**REQUIRED WORK:** When the line containing "How do I perform: Open the Status dropdown?" appears in the data below, begin copying there and stop only after the line containing "You are a computer-use agent. Image".

######

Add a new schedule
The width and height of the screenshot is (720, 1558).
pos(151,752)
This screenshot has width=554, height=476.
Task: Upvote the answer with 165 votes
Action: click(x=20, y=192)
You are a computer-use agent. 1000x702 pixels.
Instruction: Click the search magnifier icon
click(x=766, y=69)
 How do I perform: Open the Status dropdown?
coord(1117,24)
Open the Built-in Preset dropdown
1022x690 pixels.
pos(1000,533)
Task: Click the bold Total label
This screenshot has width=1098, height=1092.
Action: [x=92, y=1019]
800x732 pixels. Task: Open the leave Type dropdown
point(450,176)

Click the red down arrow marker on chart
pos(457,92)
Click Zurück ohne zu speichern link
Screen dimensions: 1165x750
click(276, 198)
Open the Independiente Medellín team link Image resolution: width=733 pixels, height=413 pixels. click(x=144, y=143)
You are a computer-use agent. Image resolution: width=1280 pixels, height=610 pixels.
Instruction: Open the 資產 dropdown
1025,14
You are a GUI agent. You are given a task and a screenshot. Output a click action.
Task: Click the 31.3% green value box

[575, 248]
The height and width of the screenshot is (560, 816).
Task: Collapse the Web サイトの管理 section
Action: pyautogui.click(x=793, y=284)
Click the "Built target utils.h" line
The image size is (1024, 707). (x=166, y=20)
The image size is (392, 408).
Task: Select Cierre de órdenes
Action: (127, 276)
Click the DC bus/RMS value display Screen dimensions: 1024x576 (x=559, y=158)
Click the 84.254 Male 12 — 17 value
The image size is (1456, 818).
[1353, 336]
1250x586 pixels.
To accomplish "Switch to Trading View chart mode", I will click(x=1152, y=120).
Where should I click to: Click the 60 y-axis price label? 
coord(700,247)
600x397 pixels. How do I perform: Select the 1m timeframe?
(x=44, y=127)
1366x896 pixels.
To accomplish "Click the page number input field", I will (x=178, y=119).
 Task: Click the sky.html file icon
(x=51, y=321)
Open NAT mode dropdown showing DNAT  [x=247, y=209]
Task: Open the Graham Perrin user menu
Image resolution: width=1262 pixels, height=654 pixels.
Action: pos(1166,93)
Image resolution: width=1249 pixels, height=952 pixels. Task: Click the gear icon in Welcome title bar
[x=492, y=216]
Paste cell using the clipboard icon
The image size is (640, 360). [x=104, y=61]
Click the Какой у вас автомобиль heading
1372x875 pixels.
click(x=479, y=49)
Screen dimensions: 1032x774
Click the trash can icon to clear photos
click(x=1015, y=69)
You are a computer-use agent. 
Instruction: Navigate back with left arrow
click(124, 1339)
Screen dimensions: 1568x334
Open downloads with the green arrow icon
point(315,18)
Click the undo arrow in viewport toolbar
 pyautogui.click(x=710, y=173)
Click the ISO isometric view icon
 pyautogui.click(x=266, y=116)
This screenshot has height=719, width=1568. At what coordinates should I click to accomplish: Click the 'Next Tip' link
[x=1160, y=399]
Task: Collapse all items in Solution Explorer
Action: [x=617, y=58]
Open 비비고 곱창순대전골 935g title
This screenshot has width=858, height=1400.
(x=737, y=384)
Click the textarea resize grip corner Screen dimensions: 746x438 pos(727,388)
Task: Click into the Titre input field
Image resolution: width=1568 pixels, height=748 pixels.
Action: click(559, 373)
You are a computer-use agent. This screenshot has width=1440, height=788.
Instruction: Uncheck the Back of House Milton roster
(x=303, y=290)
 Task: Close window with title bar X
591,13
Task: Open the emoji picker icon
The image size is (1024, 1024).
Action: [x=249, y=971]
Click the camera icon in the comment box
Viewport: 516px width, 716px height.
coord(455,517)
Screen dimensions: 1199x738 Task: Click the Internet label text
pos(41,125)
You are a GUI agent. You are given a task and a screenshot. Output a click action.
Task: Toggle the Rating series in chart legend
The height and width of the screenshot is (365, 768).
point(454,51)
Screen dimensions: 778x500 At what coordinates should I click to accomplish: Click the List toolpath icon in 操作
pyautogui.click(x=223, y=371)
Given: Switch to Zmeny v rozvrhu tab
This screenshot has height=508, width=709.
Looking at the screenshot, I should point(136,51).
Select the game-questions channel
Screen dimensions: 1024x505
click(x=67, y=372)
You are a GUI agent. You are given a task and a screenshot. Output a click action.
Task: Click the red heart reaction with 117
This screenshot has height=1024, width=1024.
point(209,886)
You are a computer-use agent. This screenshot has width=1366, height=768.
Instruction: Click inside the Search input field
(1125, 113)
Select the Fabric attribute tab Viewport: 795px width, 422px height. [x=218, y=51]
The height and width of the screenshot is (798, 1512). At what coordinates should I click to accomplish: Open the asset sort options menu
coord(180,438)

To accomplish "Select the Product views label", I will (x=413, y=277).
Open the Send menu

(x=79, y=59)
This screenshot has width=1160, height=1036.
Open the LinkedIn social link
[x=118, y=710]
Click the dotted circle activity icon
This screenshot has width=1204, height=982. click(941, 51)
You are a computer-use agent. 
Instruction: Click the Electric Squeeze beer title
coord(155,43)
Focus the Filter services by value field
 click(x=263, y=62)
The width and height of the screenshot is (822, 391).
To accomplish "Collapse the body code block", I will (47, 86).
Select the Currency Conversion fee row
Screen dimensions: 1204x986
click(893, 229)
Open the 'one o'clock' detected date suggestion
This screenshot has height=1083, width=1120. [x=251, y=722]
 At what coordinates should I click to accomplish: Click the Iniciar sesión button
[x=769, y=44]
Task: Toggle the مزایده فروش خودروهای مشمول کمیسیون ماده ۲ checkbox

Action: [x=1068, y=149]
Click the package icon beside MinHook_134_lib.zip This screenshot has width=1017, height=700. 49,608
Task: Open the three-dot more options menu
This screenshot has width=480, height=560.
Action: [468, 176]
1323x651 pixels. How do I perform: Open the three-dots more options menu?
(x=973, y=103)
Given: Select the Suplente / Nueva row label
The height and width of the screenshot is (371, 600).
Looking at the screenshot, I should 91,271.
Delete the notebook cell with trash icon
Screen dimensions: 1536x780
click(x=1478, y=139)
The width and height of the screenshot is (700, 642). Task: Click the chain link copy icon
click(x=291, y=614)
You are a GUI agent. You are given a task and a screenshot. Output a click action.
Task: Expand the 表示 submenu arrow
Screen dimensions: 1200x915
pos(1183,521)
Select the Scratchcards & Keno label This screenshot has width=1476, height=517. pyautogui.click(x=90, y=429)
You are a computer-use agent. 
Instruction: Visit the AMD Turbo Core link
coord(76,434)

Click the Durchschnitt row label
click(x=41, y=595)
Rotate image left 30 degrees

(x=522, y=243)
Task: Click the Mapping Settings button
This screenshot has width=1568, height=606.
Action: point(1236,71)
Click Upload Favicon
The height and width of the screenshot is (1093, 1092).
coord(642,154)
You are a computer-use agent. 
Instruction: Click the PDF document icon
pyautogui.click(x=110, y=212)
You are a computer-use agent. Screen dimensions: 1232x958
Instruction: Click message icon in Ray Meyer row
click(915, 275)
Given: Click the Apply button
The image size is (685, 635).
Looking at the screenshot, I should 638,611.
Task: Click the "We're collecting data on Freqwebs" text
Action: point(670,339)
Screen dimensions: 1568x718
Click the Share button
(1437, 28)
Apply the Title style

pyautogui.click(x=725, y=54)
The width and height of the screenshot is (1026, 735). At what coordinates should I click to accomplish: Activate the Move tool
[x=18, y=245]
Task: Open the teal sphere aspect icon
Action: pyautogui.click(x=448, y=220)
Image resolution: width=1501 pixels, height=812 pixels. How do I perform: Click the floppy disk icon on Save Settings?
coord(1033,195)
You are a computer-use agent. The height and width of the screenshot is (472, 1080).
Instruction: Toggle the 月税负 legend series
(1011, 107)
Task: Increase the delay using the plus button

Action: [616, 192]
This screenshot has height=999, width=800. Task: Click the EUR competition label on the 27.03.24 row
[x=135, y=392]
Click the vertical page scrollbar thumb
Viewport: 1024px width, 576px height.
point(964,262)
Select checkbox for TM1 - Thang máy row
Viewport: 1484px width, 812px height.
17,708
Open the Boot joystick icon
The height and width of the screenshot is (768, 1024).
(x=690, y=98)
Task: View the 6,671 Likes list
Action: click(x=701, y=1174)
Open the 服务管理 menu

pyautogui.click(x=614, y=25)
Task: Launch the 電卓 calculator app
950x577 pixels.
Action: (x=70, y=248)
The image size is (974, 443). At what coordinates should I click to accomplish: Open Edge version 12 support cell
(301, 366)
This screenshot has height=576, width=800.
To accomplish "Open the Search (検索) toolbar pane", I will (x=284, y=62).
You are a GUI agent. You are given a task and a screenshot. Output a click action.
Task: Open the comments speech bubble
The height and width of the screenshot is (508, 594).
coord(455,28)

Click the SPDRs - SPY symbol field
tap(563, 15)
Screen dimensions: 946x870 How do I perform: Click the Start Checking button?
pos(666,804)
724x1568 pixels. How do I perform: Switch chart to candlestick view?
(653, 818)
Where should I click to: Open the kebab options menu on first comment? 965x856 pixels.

######

**SOLUTION TO THIS PROBLEM:**
 How do I perform: Open the Status dropdown?
coord(1117,24)
Open the Built-in Preset dropdown
1022x690 pixels.
pos(1000,533)
Task: Click the bold Total label
This screenshot has width=1098, height=1092.
Action: [x=92, y=1019]
800x732 pixels. Task: Open the leave Type dropdown
point(450,176)

Click the red down arrow marker on chart
pos(457,92)
Click Zurück ohne zu speichern link
Screen dimensions: 1165x750
click(276, 198)
Open the Independiente Medellín team link Image resolution: width=733 pixels, height=413 pixels. click(x=144, y=143)
You are a computer-use agent. Image resolution: width=1280 pixels, height=610 pixels.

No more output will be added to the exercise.